**Supplied records:**

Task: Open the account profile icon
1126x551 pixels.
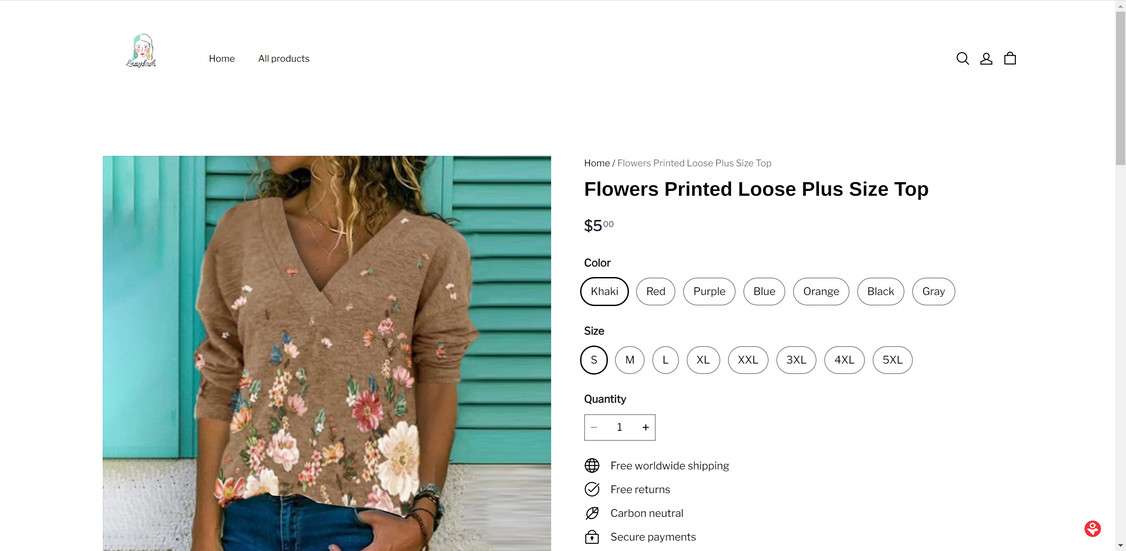Action: tap(986, 59)
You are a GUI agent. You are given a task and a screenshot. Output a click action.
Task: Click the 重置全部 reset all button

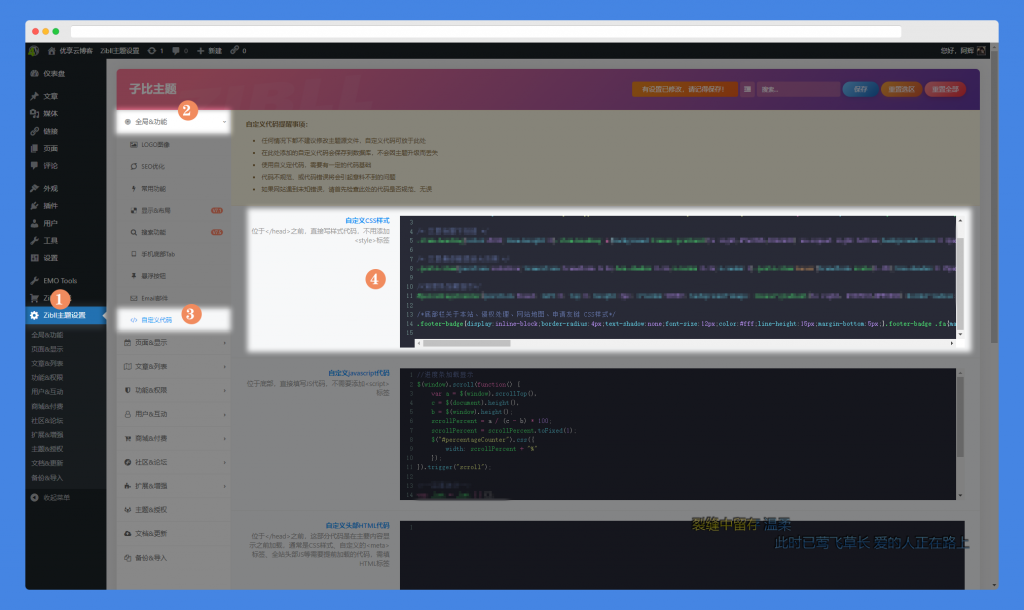coord(944,89)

**Problem to work on:** Give back the full listing verbatim, skipping each picture.

**Answer section:**
Task: Open the account profile icon
1126x551 pixels.
Action: tap(986, 59)
You are a GUI agent. You are given a task and a screenshot. Output a click action.
Task: Click the 重置全部 reset all button

coord(944,89)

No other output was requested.